(Directives):
(a) Reproduce word for word the part of the comment on the Diabelli Variations from "You should definitely" to "within his time.".
(b) Extend the comment on Beethoven's Diabelli Variations, picking up right after its final sentence.

(Page excerpt):

※ ※ ※

Played without repeats, so it's 37 minutes, shorter than the typical reading of the "Hammerklavier."
Quite remarkable, really. For a readthrough you have the basic technique to take the Diabelli Variations to completion. I've worked on these variations for years and can just now get to the point where you are with a sight reading.
You should definitely put in the work. The reason I say that is, having read your review of Nelson Friere's recording of Liszt selections, it is obvious you have the one thing it really takes to do justice to the Diabelli Variations: musical intelligence. Most of the people who show up these days in piano competitions know very little about the composer or the composition they are performing. They cannot tell you where it fits within the composer's own development, and where the composer fits musically within his time.
You can get by with a lot of music not knowing these things, but it isn't possible with the Diabelli Variations. This music doesn't fit anywhere in the 1820s. Beethoven was so musically isolated by his deafness when he wrote these variations that this is a work entirely of his imagination, with no aural feedback whatever from the piano for which they were written. The modulations in some of these variations fit better with the 1920s rather than a century earlier. The technique required to play them has more to do with Chopin's music or that of Bach rather than the flashy and brilliant style of performers of his day (such as Hummel and the young Mendelssohn).

※ ※ ※

(Information given):
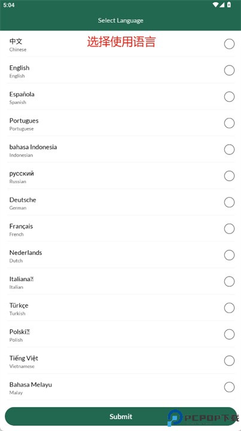The width and height of the screenshot is (241, 431).
Task: Click the Submit button
Action: pos(121,417)
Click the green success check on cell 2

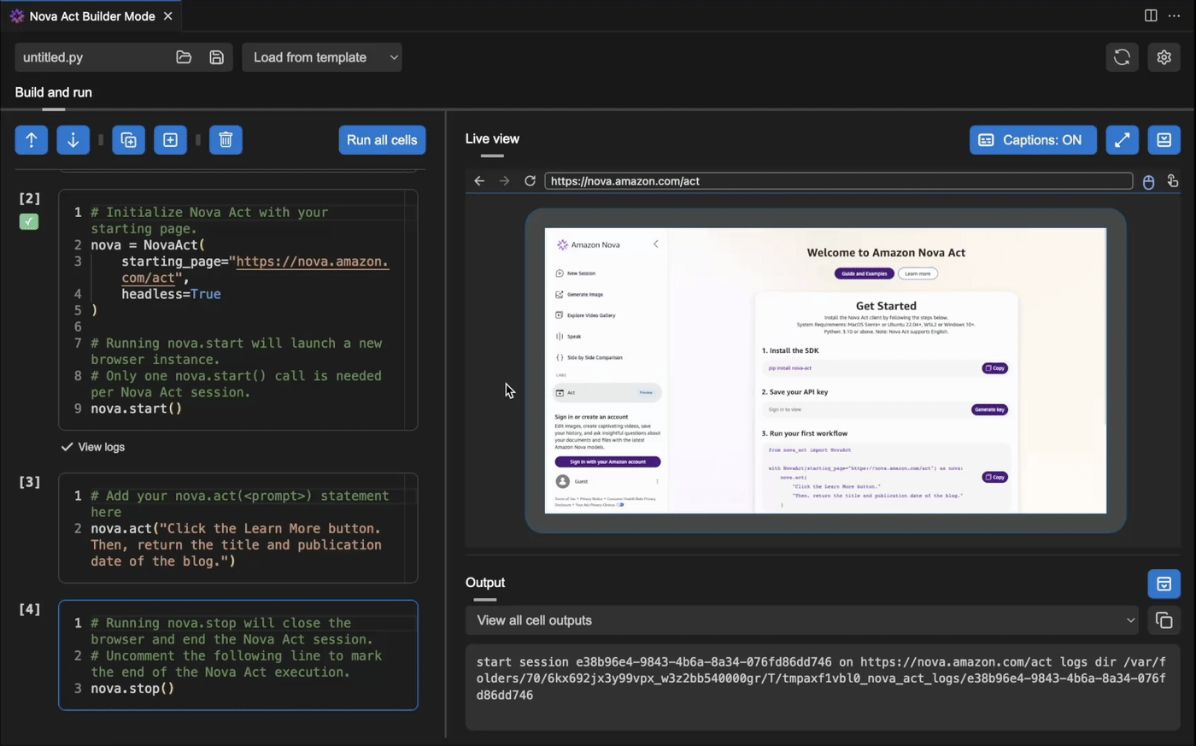(29, 222)
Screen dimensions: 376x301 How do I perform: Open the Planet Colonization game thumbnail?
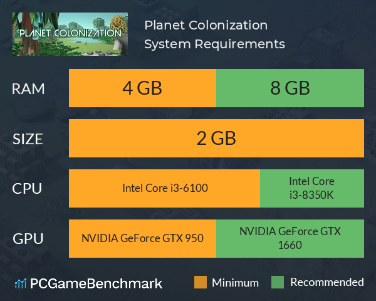point(70,34)
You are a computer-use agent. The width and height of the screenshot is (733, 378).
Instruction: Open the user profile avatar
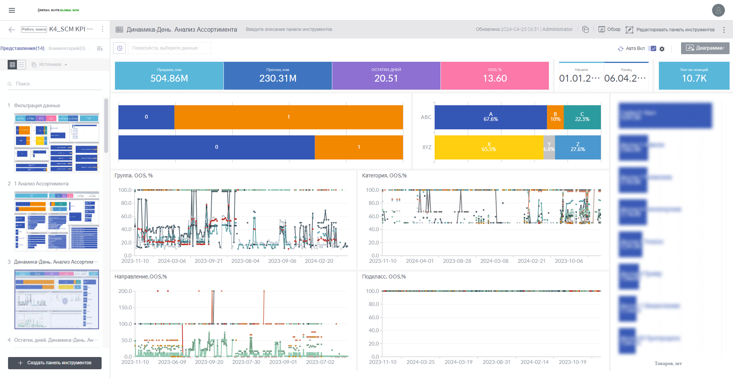[x=718, y=10]
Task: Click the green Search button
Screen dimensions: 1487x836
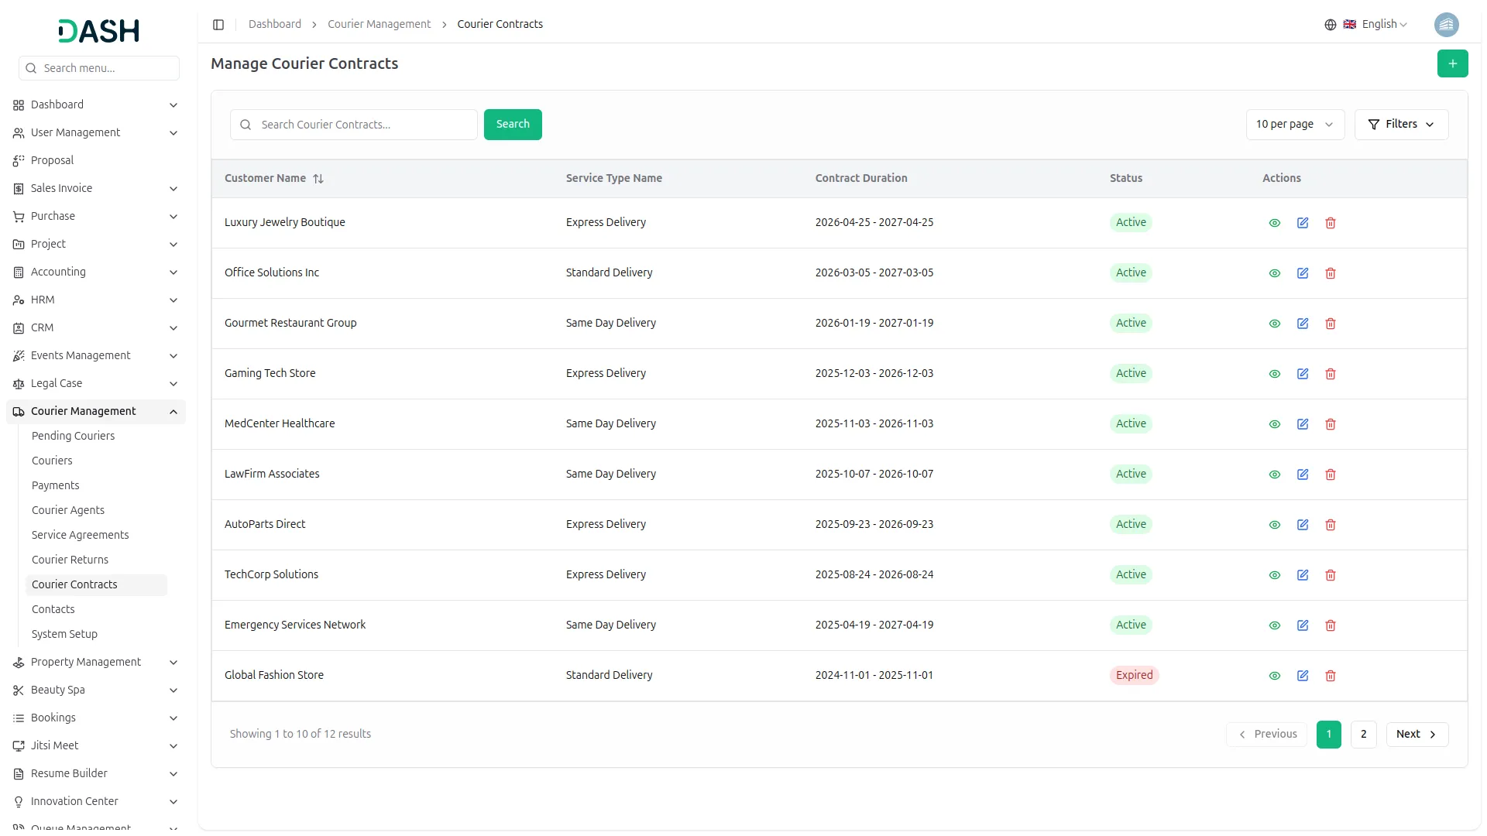Action: point(513,125)
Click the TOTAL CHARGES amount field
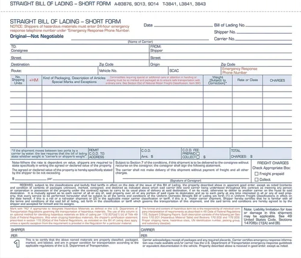 [x=261, y=154]
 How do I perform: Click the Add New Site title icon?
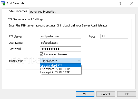[3, 3]
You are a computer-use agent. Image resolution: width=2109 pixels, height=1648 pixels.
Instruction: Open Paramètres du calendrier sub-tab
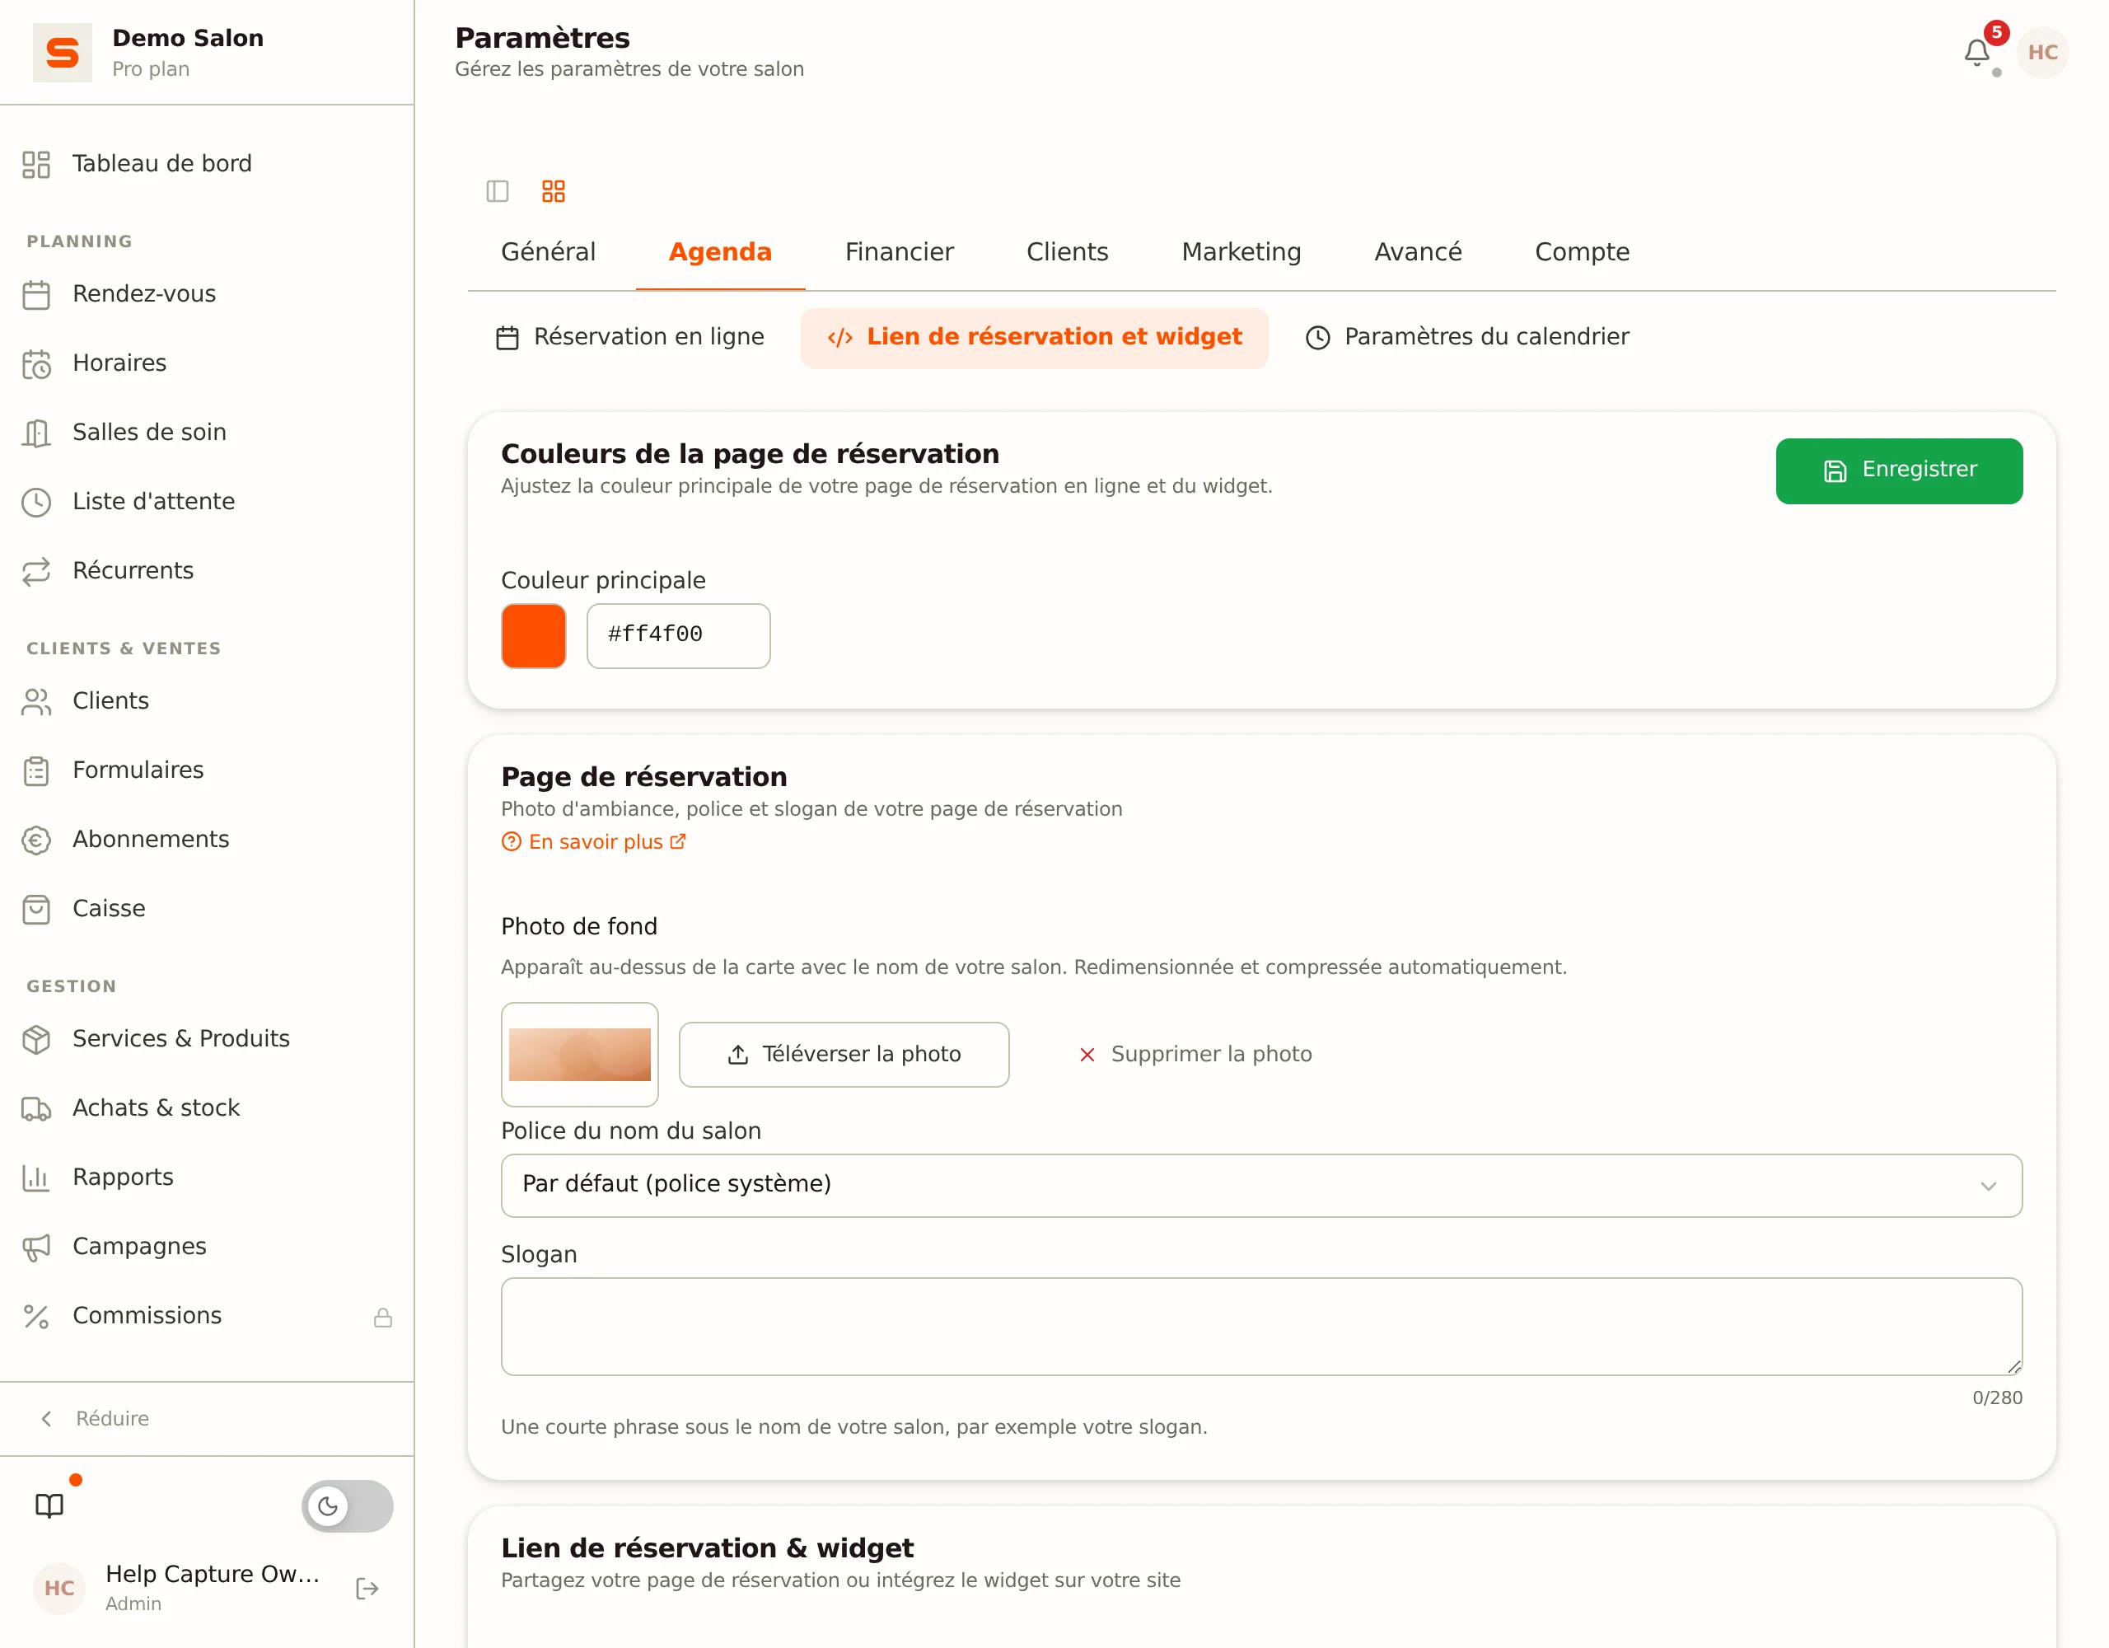coord(1467,337)
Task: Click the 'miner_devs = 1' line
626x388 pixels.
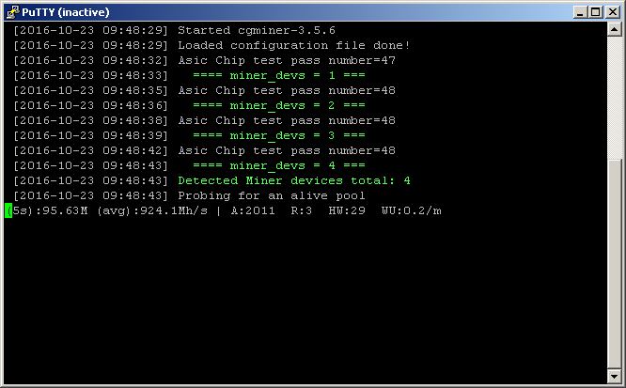Action: coord(278,75)
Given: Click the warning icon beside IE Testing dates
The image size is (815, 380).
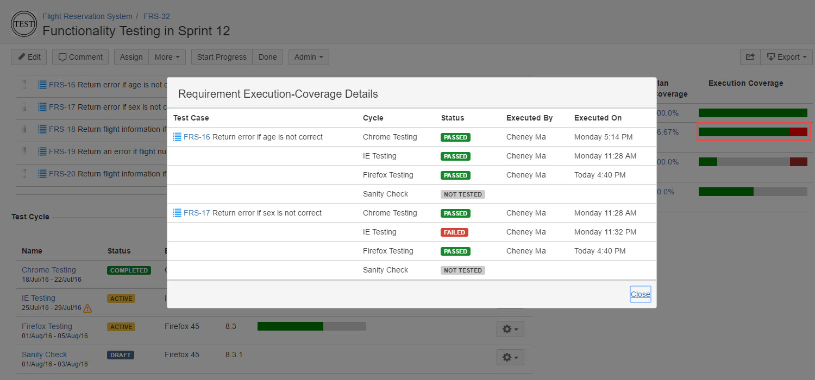Looking at the screenshot, I should (x=87, y=308).
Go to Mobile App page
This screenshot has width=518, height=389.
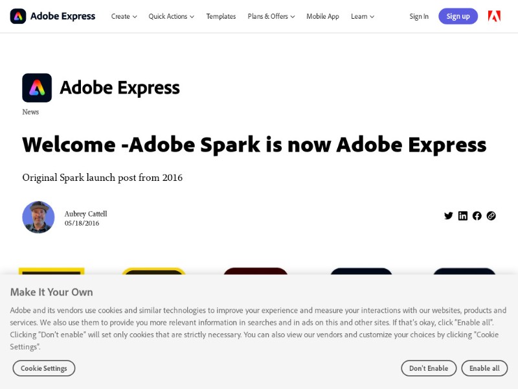[x=322, y=16]
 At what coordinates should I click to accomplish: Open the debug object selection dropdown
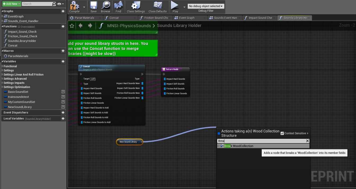pyautogui.click(x=206, y=6)
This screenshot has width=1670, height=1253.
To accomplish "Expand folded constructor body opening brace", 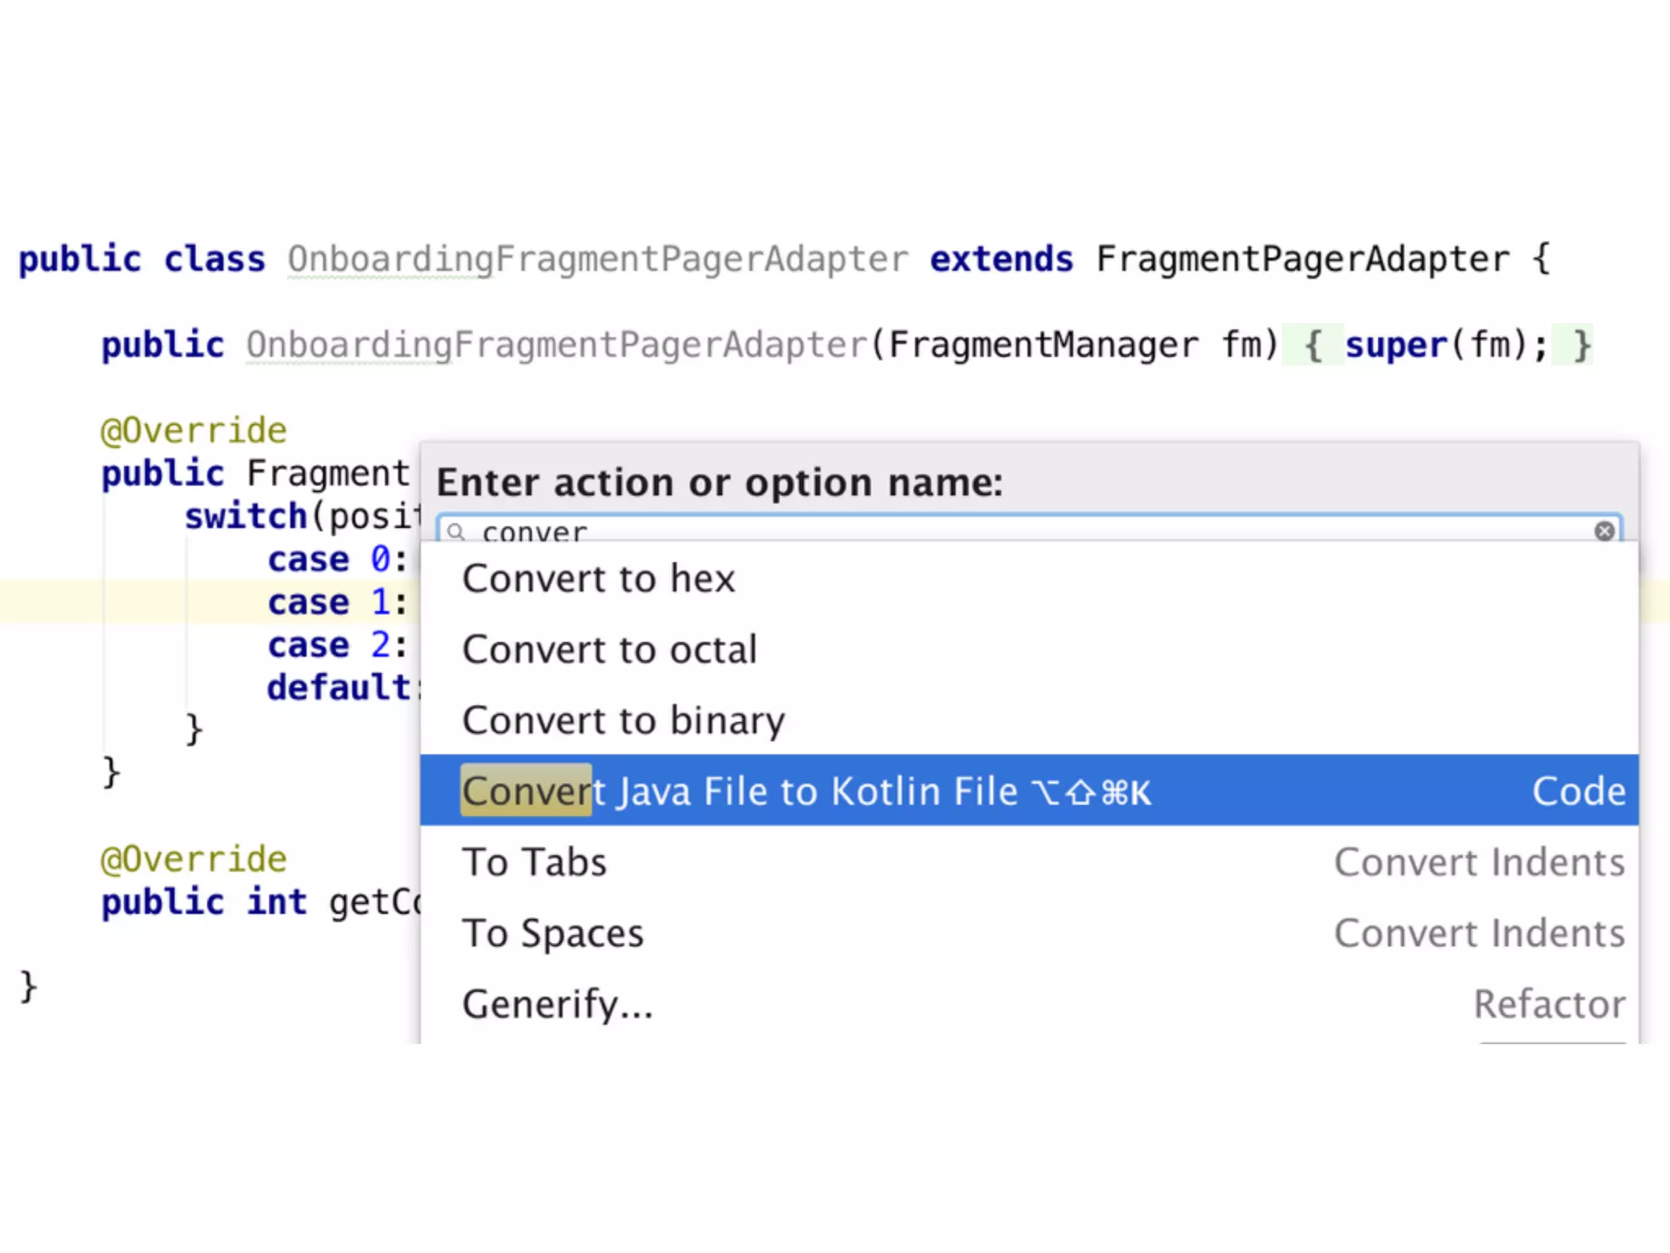I will [1312, 345].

※ ※ ※

(The results):
(a)
You should definitely put in the work. The reason I say that is, having read your review of Nelson Friere's recording of Liszt selections, it is obvious you have the one thing it really takes to do justice to the Diabelli Variations: musical intelligence. Most of the people who show up these days in piano competitions know very little about the composer or the composition they are performing. They cannot tell you where it fits within the composer's own development, and where the composer fits musically within his time.

(b)
There isn't much very musical about these variations - not one of them stands out as a crowd pleaser, and that is one of the reasons they are rarely performed publicly. Which is also why so few artists want to put in the work to bring these to performance level. Who wants to do all that effort for something the public won't appreciate. My own teacher grew up in the Soviet Union and dreamed of studying under the great Heinrich Neuhaus at the Moscow Conservatory. He didn't stand much of a chance because he was mostly self-taught, but Neuhaus invited him to audition in Moscow when he learned the piece he was going to play was the Diabelli Variations. Neuhaus considered this the greatest music ever written for the piano (my teacher was accepted on the spot, partly it seems because it would give Neuhaus a chance to work with a student on this music).
Over many years of performing the Diabelli Variations, my teacher told me that it always gets the most tepid applause from the audience. He keeps playing them, though, because now and then a student will come forward intrigued by the music and wanting to learn it.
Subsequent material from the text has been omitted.